Seminar Algorithm Credulity: Human and Algorithmic Advice in Prediction Experiments
28 April 2026
Eric Guerci - Professor at Université Côte d’Azur - Nice (France)
- 12:00 PM - 01:00 PM
- Online on Microsoft Teams and in person : Dipartimento di Scienze Aziendali - Via Capo di Lucca n°34 - Sala Seminari 1, Primo Piano, Bologna
- Science & Technology In English
How to partecipate
Free admission subject to availability
Program
The seminar is reserved for the Department of Management’s community. Other interested colleagues can contact Elisa Villani (e.villani@unibo.it).
This seminar examines algorithm credulity, namely the tendency to rely on faulty algorithmic advice without sufficient critical evaluation. Drawing on prediction experiments comparing human and algorithmic advisors, the study shows that participants are more likely to follow the same deficient advice when it is provided by an algorithm rather than by a human. This tendency leads to a 13% reduction in expected earnings. To explain this result, the paper introduces the Algo-Intelligibility-Credulity Model, according to which people are more likely to perceive unpredictable and deficient advice as intelligible when it comes from an algorithm.
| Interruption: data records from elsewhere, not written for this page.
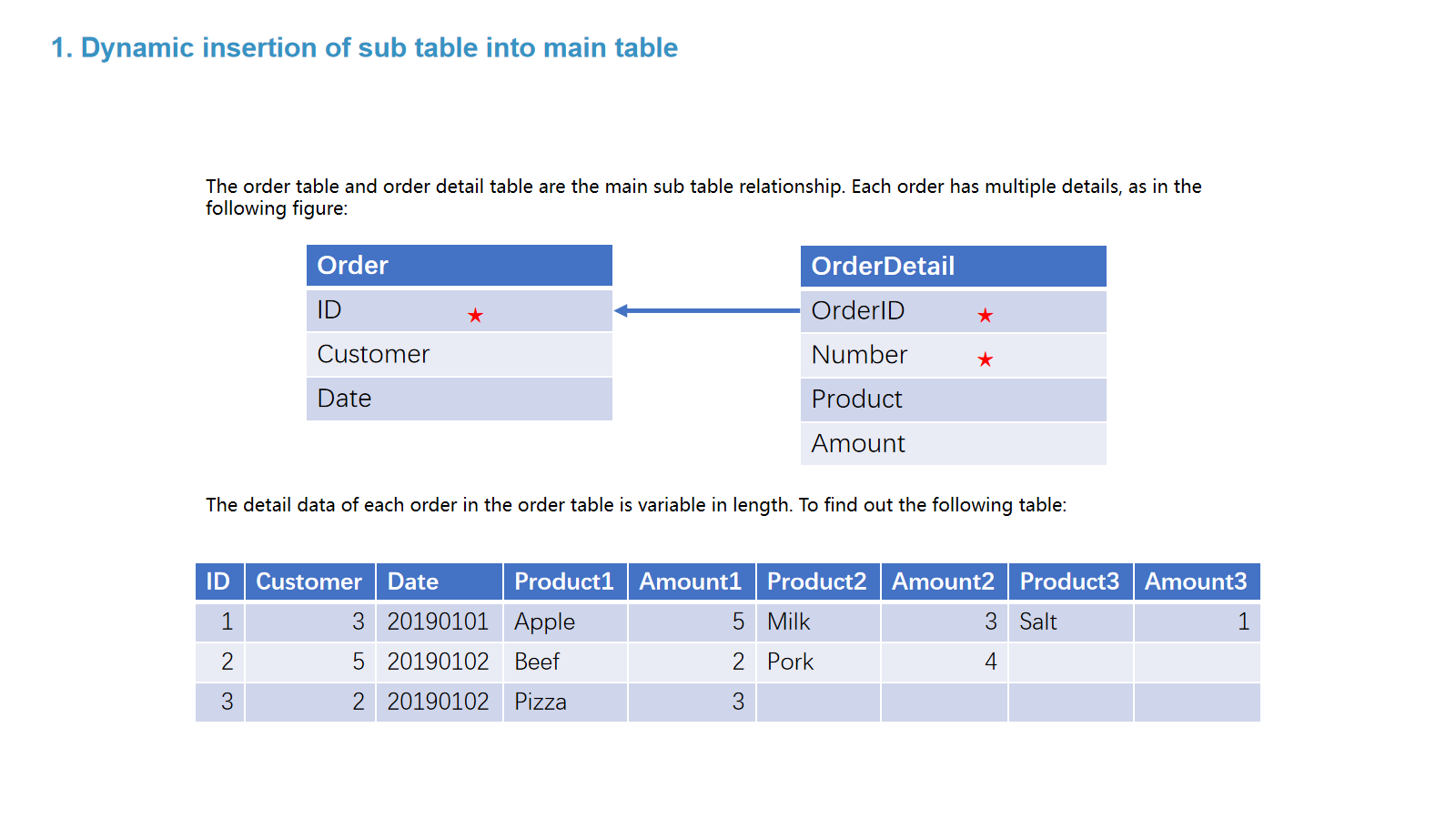Click the blue arrow linking the tables
The width and height of the screenshot is (1456, 819).
pos(707,310)

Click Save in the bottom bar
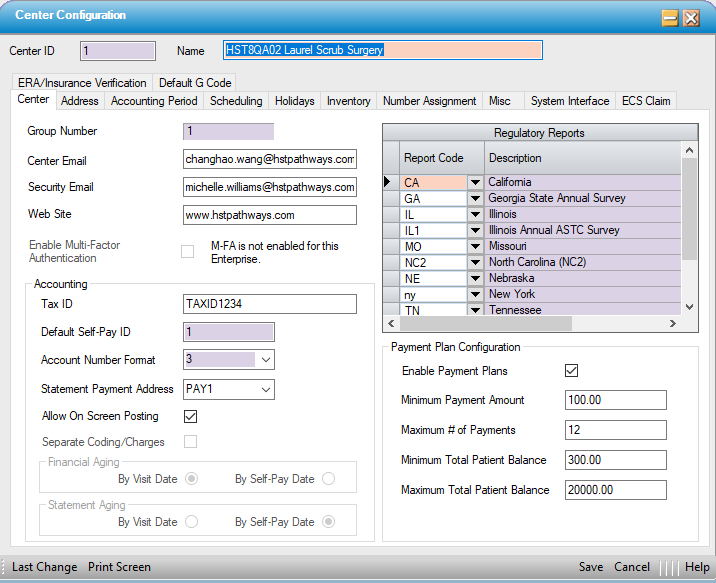pos(591,567)
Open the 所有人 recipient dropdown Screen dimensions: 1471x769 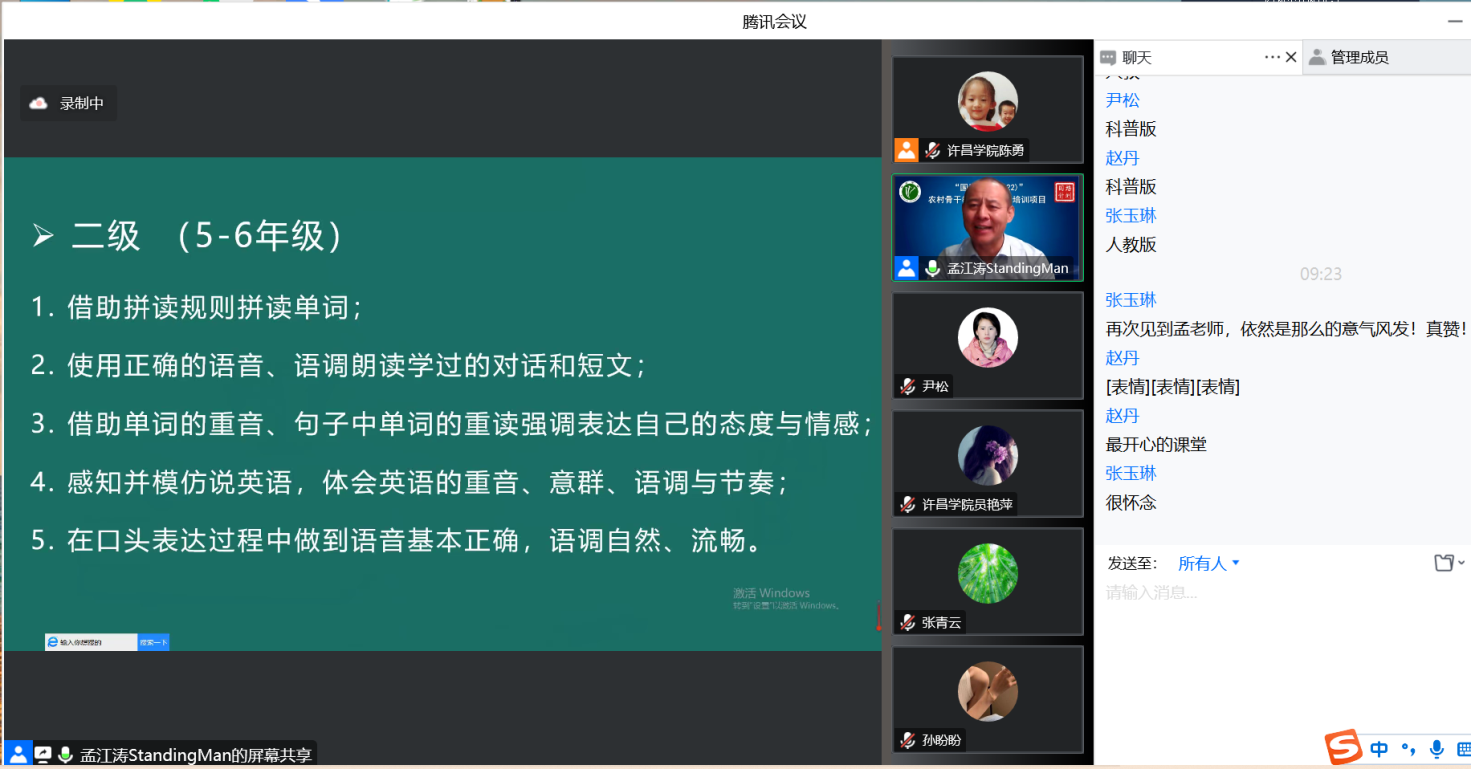(1209, 563)
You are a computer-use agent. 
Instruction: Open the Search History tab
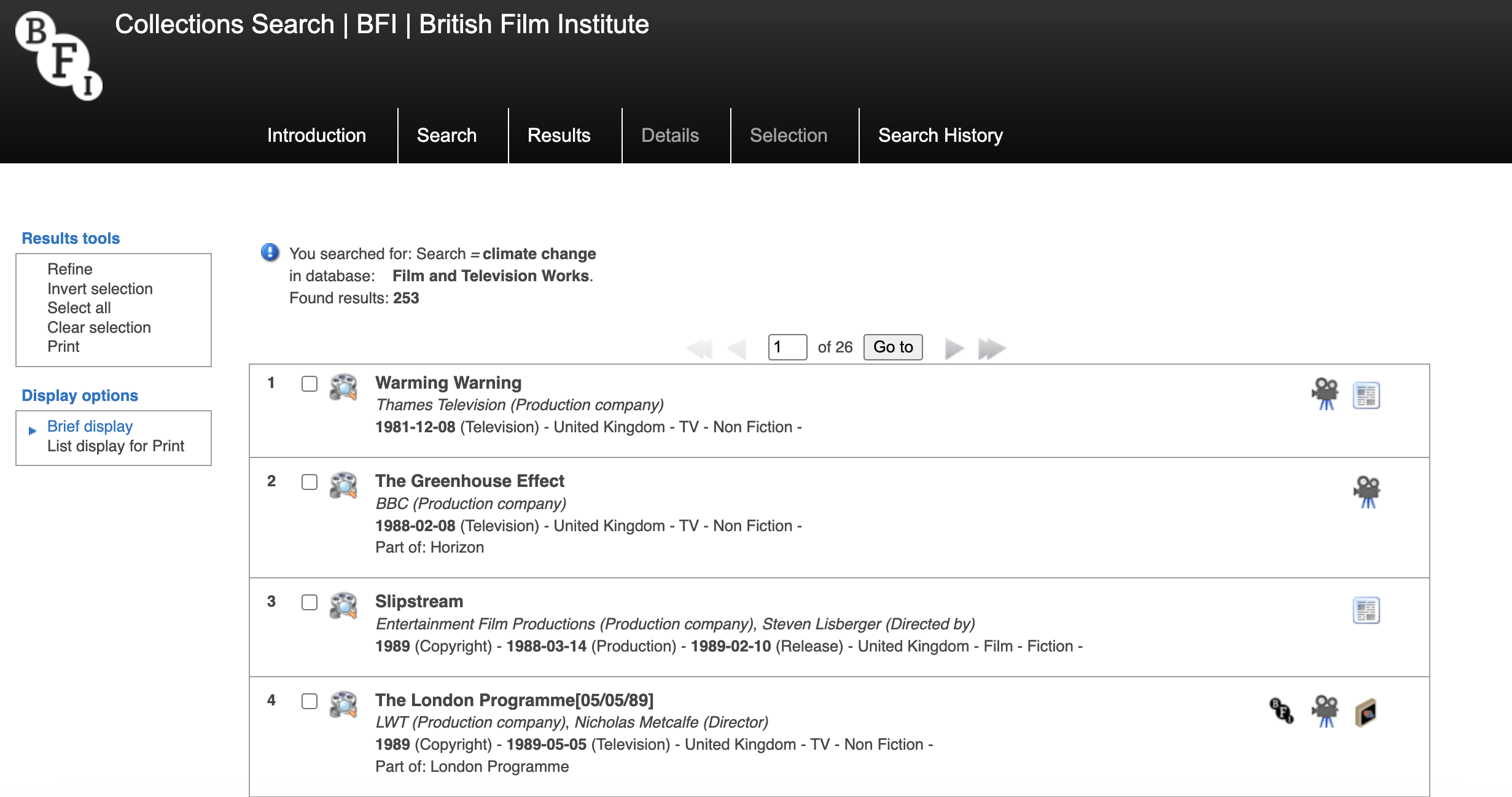pyautogui.click(x=940, y=135)
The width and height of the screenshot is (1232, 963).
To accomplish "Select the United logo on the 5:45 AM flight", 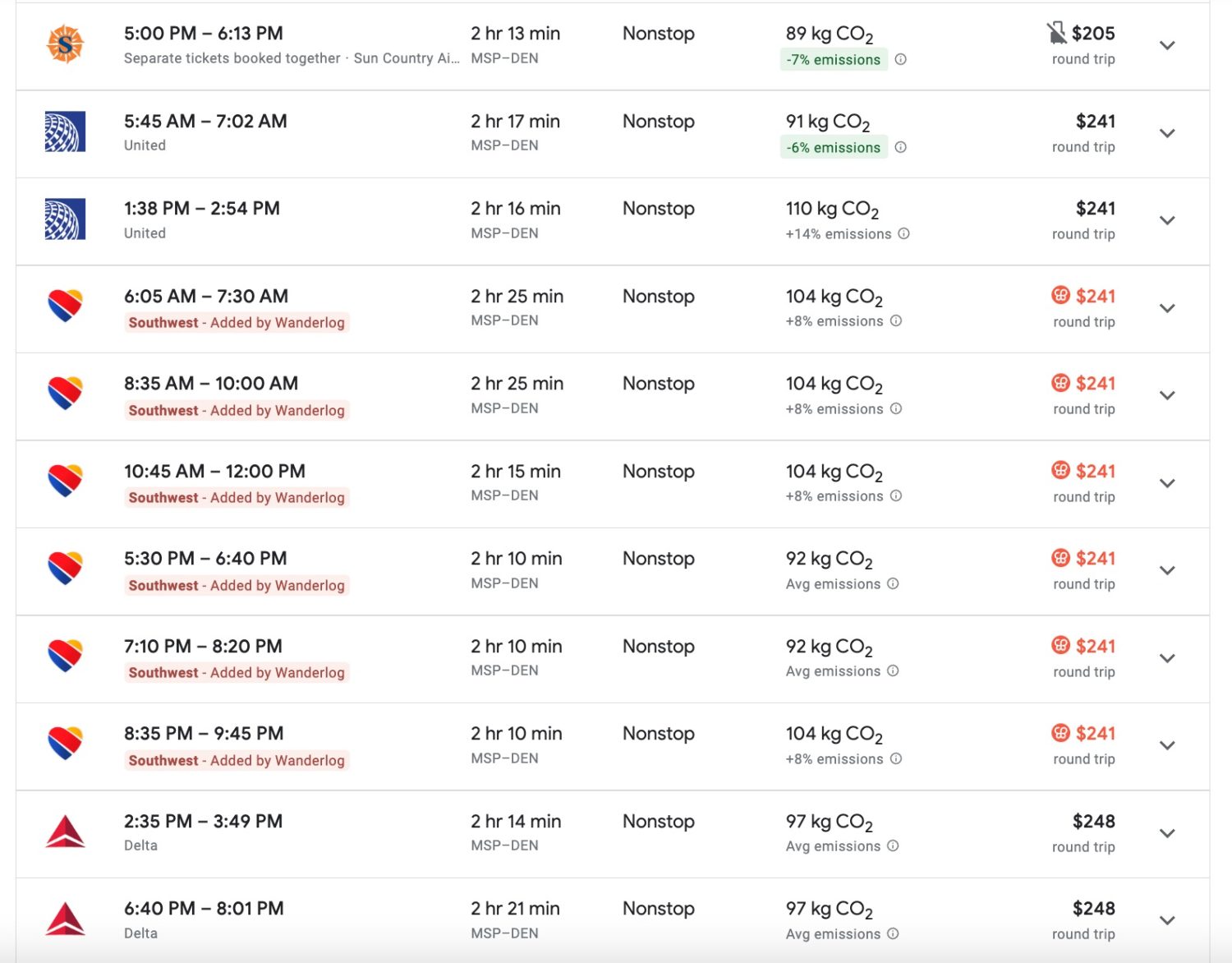I will [64, 132].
The findings highlight an important vulnerability in human interaction with automated systems and suggest that misleading algorithmic advice may be especially influential.
Short biography
Eric Guerci is Associate Professor and Maître de Conférences (HDR) in Economics at Université Côte d’Azur and a member of GREDEG-CNRS. He is also Deputy Director of the Laboratoire d’Économie Expérimentale de Nice (LEEN). His research lies at the intersection of behavioral and experimental economics, computational economics, and the study of emotions, with recent work focusing on human responses to algorithmic advice and decision-making in experimental settings.